_REQUIREMENT 1_
In the text on tobacco stocks, why did the Imperial Brands spokesperson say it was too early to understand the practical implications? Answer in one to three sentences.
_REQUIREMENT 2_
Continue the text about the FDA announcement and tobacco stocks from where it stops.

_TEXT SHOWN_
▼

A blow for the tobacco industry

Following the FDA’s announcement Altria shares dropped by 19%, British American Tobacco’s (BAT), stocks fell by as much as 14%, and shares for Imperial Brands Plc dropped by 9.5%.
Non-surprisingly, right after the FDA’s announcement, tobacco stocks took a nosedive and many are expecting this motion to set off a lobbying fight at the US capitol. “This was a big surprise and will make it imperative that domestic tobacco companies strive to develop innovative, safer products,” said Jack Russo, an analyst with Edward Jones & Co..

Infact following the FDA’s announcement Altria shares dropped by 19%, in what is considered the biggest drop since 1999, British American Tobacco’s (BAT), stocks fell by as much as 14%, and shares for Imperial Brands Plc dropped by 9.5%. “Until the eventual development of specific proposals, it’s too early to understand the practical implications,” said Simon Evans, a spokesperson for Imperial Brands Plc.

▲

_ENTRIES SUPPLIED_

▼

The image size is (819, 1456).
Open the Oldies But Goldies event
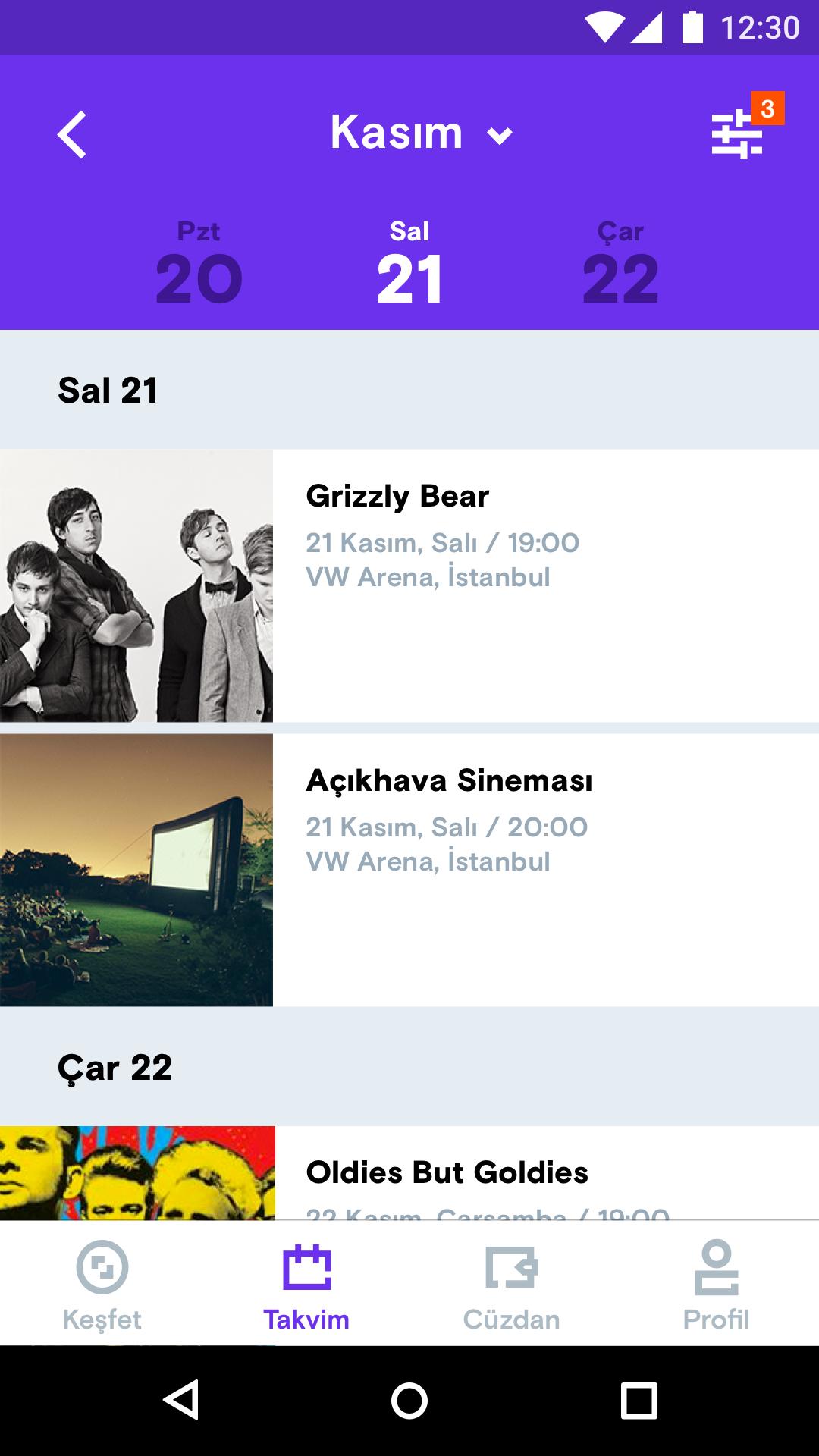[410, 1172]
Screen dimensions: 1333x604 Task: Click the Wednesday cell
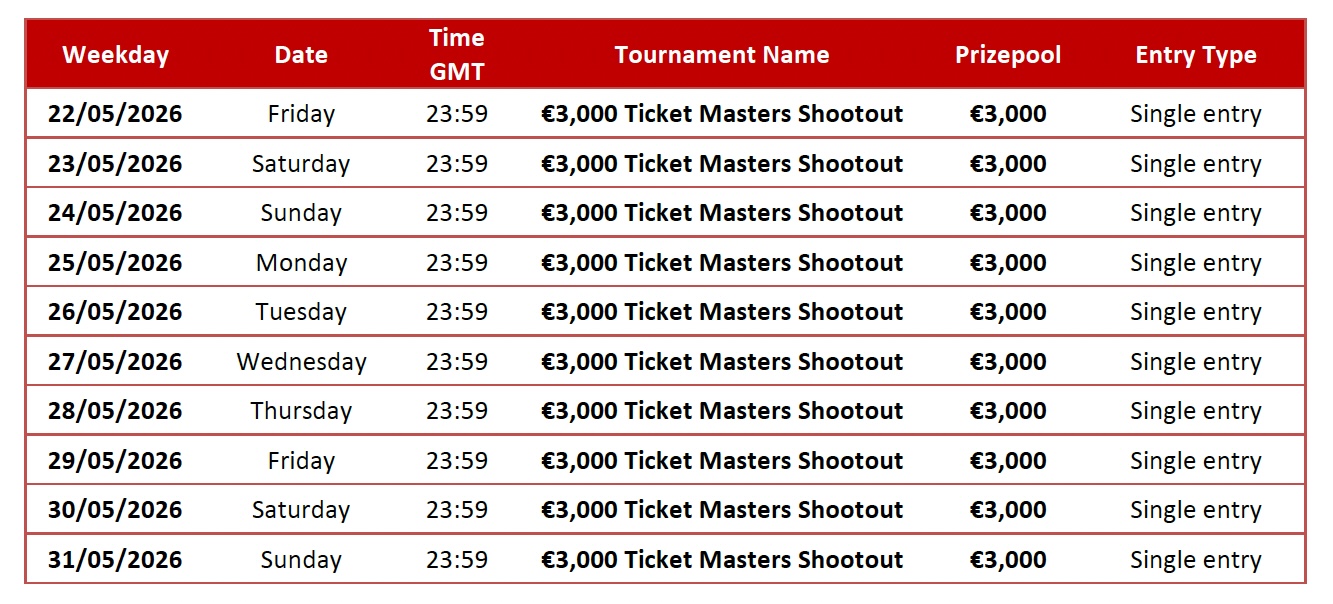pos(301,362)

▲

_YOUR RESPONSE 1_
According to Simon Evans, a spokesperson for Imperial Brands Plc, specific proposals had not yet been developed. Until they are, it is too early to understand the practical implications of the FDA's announcement.

_YOUR RESPONSE 2_
All eyes on Nicotine

In his press release Gottlieb spoke of Nicotine as both causing the problem through addiction, and also being part of the solution, since it is not the most harmful component in cigarettes. “Nicotine is by no means a completely safe and benign compound. But a family and population-focused approach to reducing tobacco-caused disease and death must start from the premise that, as far as nicotine is concerned, the problem isn’t just the nicotine. The bigger problem is the delivery mechanism — how the nicotine gets delivered. Attach it to smoke particles created by burning cigarettes and the mechanism is deadly.” said Gottlieb.

“But attach the very same nicotine to a medicinal product without the other chemicals found in tobacco products and these therapeutic products have been found to be safe and effective by FDA in helping smokers quit. In fact, for nicotine replacement products such as gum, lozenges and patches, FDA doesn’t even require a doctor’s prescription for them,” added the FDA Commissioner, clearly pointing out that Nicotine can be delivered in several relatively safer ways.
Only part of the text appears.